Three Soviet warships steamed into the Norfolk Naval Base today for a five-day good-will visit that will include cookouts, sightseeing tours and shopping sprees.
The visit to the Navy's largest base is the second time since World War II that Soviet warships have docked in the United States. Three Soviet vessels visited Boston harbor in 1975.
The guided-missile cruiser Marshal Ustinov, the destroyer Otlichny and the oiler Genrikh Gasanov docked at Pier 7 about 8:30 a.m. after exchanging 21-gun salutes with Ft. Monroe at the entrance to the Hampton Roads harbor.
"They're sharp-looking. The sailors look good," said U.S. Navy Lt. Cmdr. John Lloyd as he watched from the pier. "They did an impressive job of ship handling when they reached the pier."
The 1,100 Soviet sailors will spend much of their time mingling with sailors at the base.
"They're going to have barbecues, cookouts," said Capt. Paul W. Hanley, an Atlantic Fleet spokesman. "We expect there will be quite a lot of person-to-person contact."

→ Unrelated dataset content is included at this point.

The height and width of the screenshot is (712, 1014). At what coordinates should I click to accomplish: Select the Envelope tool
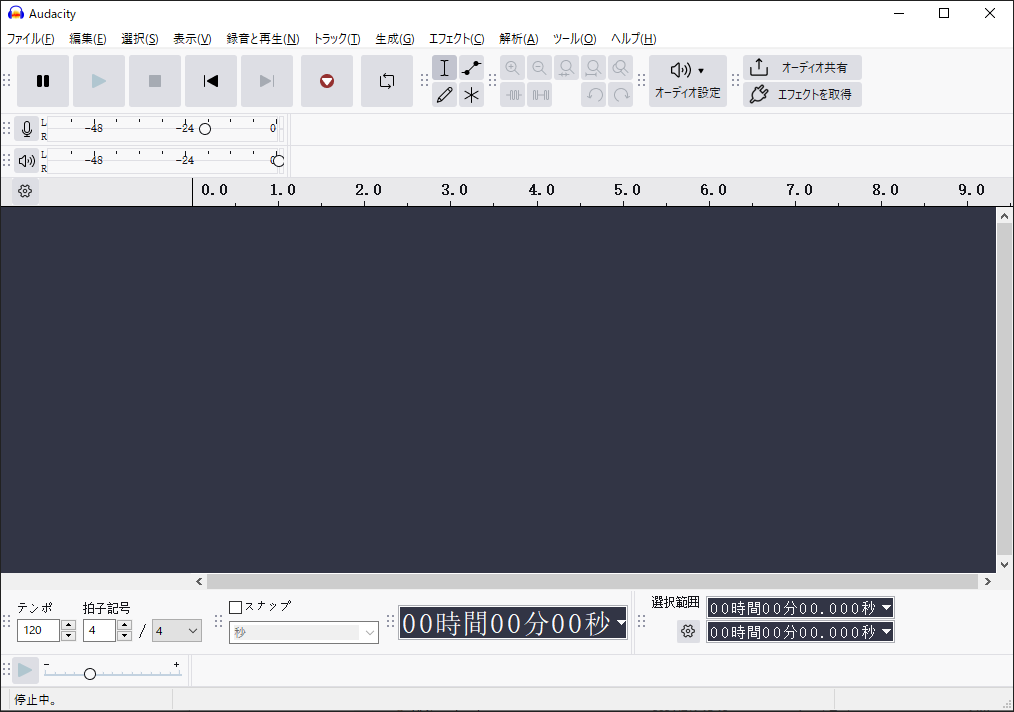[x=471, y=67]
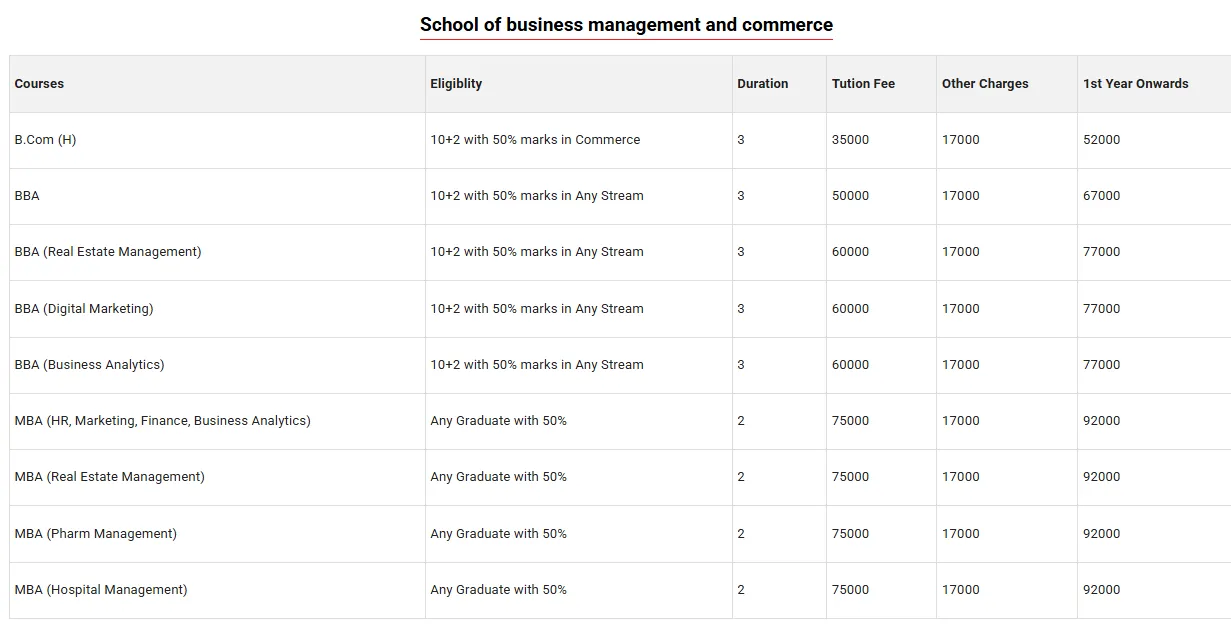Click the eligibility text for B.Com (H)
This screenshot has height=633, width=1231.
[534, 140]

The Soviet sailors will tour the Navy base, eat at a pizza parlor and McDonald's, visit a shopping mall and grocery and hardware stores and take a bus trip to the Busch Gardens amusement park in Williamsburg.
The Soviets will reciprocate the hospitality by opening two of the ships to visitors and offering performances by a song-and-dance troupe.
Next month, three Navy ships will visit the Soviet Black Sea port of Sevastopol.
The exchange program was arranged last summer when Marshal Sergei Akhromeyev, the Soviet chief of staff, visited the United States as the guest of Adm. William J. Crowe Jr., chairman of the Joint Chiefs of Staff.